WOMAN:Well, yes. Having legs was always seen as a very important part of the job.

CIVIL SERVANT #1:
I put it to you Ms. So-called Patterson that you could easily continue to work in the exotic dancing field.

WOMAN:
How am I supposed to do my act? I need my legs to hang upside down, the punter's really like that. (VOICE BREAKS EVEN MORE AND SHE SOBS)

CIVIL SERVANT #2:
(SYMPATHETICALLY) Of course, my dear, we understand, but there are other opportunities.

WOMAN:What other opportunities?

CIVIL SERVANT #1:Lap dancing.

WOMAN:Lap dancing?

CIVIL SERVANT #1:
No need for legs. Just sit on his lap and wiggle. If anything, it's an advantage. More erm, direct. None of that coy dancing near the lap. This will be a proper lap dance really...

CIVIL SERVANT #2:
Justin! We do feel this could work Ms. Patterson.
WOMAN:I can't believe you're being so insensitive! How am I supposed to even get up there for a start?

CIVIL SERVANT #1:
Well, my dear, this is the really exciting bit. We can team you up with another scrounger...

CIVIL SERVANT #2:
(SYMPATHETICALLY) Re-assigned benefit mis-claimant.

CIVIL SERVANT #1:
Whatever. The point is we get some other malingerer to lift you onto the punter's laps and bingo! Two of you off the register.

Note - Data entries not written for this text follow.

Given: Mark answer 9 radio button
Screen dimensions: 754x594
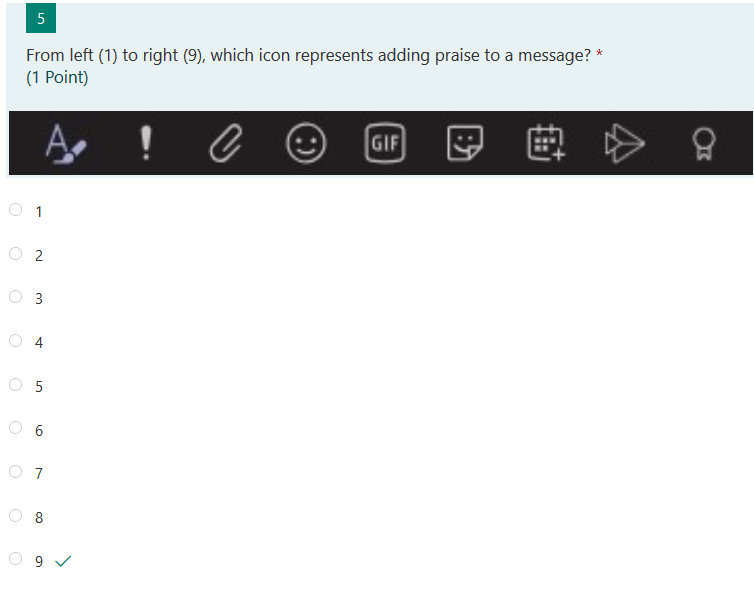Looking at the screenshot, I should pos(15,558).
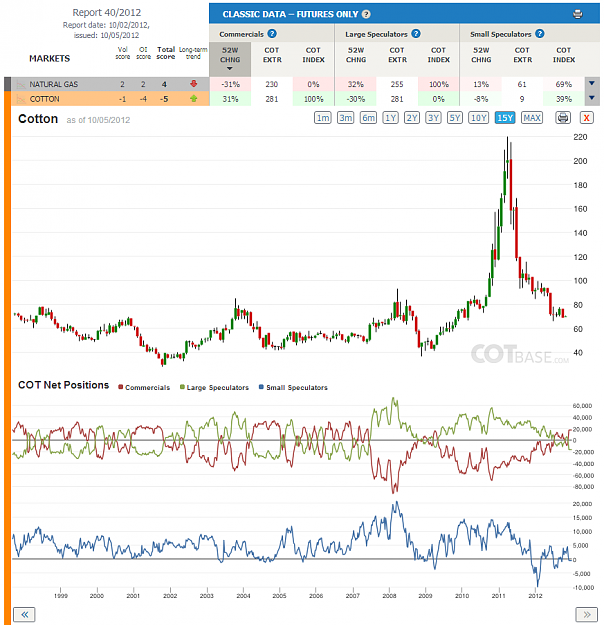Toggle Large Speculators series in legend

tap(214, 387)
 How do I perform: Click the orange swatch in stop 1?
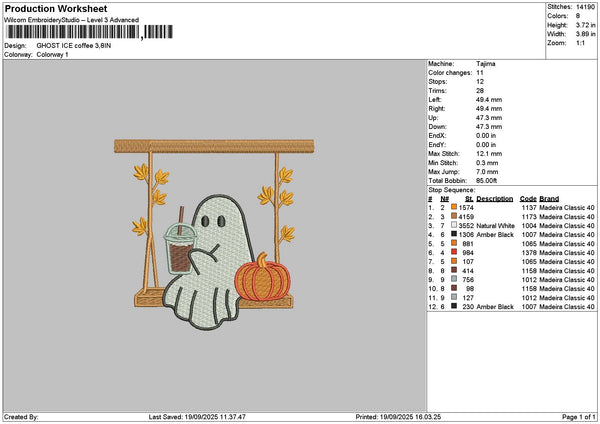click(454, 207)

WOMAN: (REALLY UPSET) I can't do this.

CIVIL SERVANT #2:
(SYMPATHETICALLY) We shall, of course do a full evaluation of your psycho-social readiness for work.

WOMAN:How?

CIVIL SERVANT #1:Can you get this pen out of your shirt pocket?

WOMAN:Of course I can.

CIVIL SERVANT #1:
Very good, just one left. Can you pick up this coin from the floor?

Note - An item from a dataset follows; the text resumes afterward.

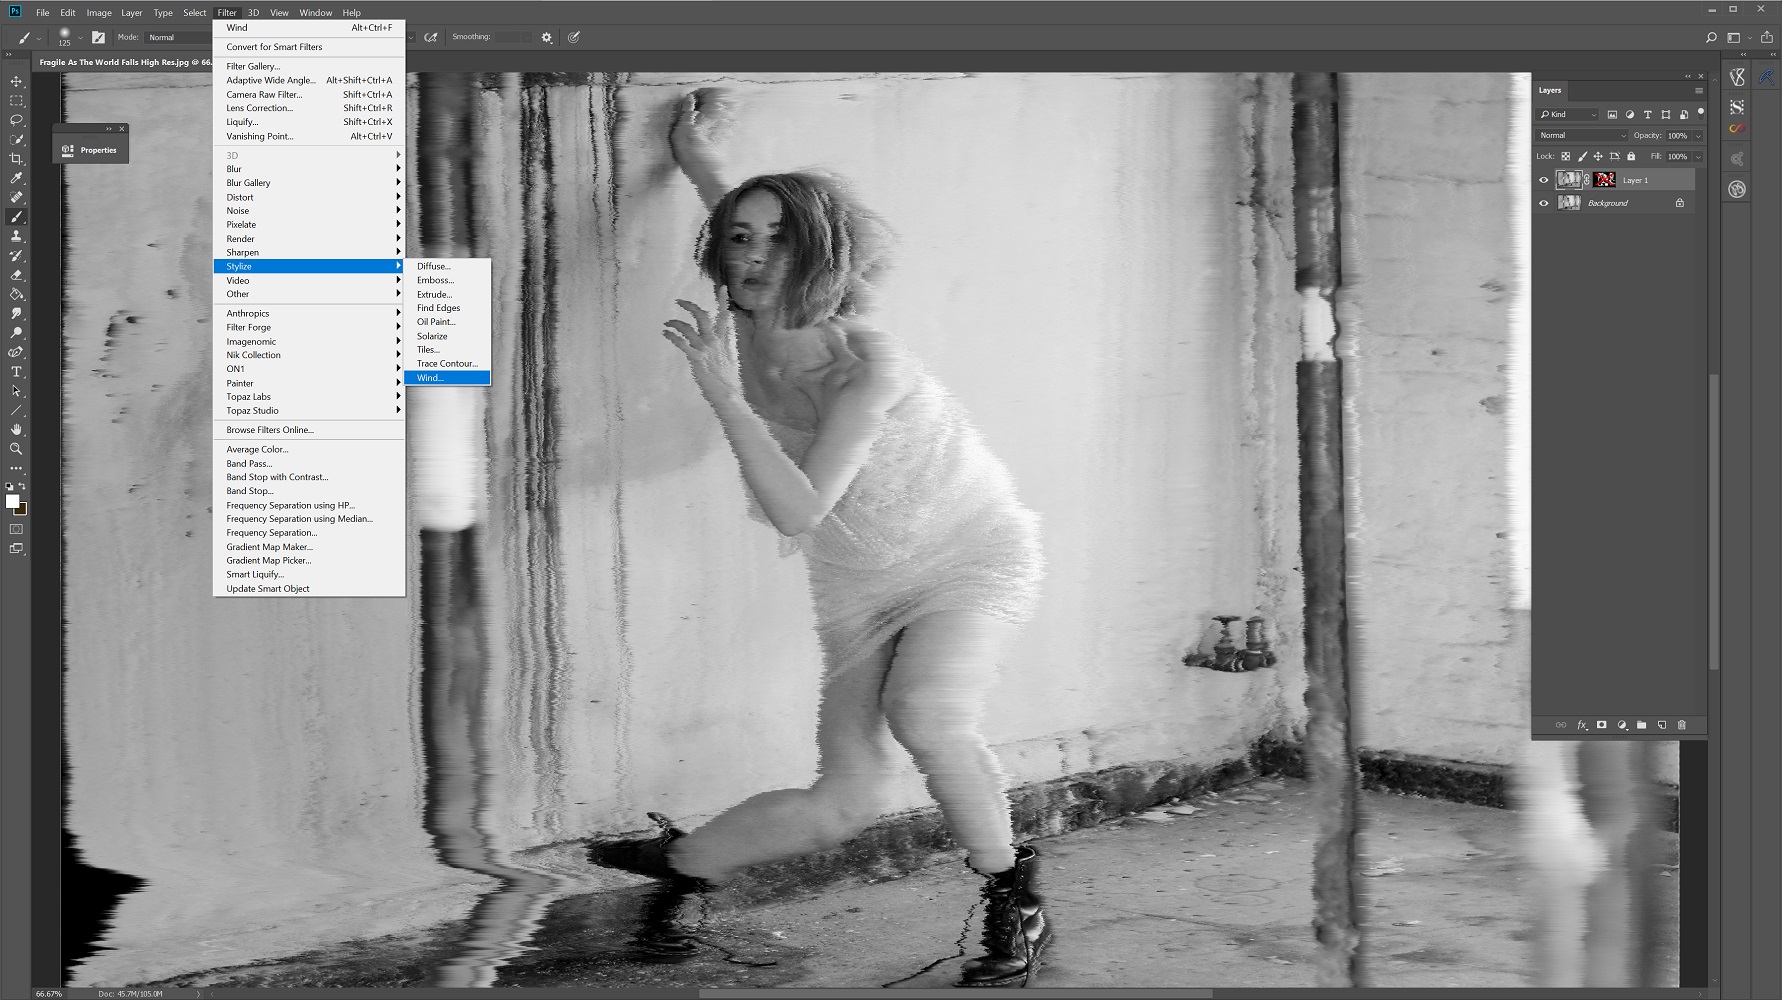Expand the Opacity slider dropdown arrow
The height and width of the screenshot is (1000, 1782).
(1698, 135)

WOMAN:It's rather difficult to reach from my wheelchair...

THERE IS A CRASH AS CS #1 TIPS HER OUT OF HER CHAIR

CIVIL SERVANT #1:Girlfriend's good to go.

For me it went on just a tad too long. Cutting off at the 'lap-dancing'
would have been fine. Trouble is, that legless people in pole dancing venues, often get thrown out for arsing about!

Quote: Ponderer @ October 12 2010, 11:40 PM BST

WOMAN:Well. My legs are still missing.

:D

I really liked this. Thought it read well, had some good jokes all the way through and was finished off quite nicely.

I think this is a great litle sketch. Nicely written!

Like it.

Thanks all. Emboldened by the positivity I'll post number 2.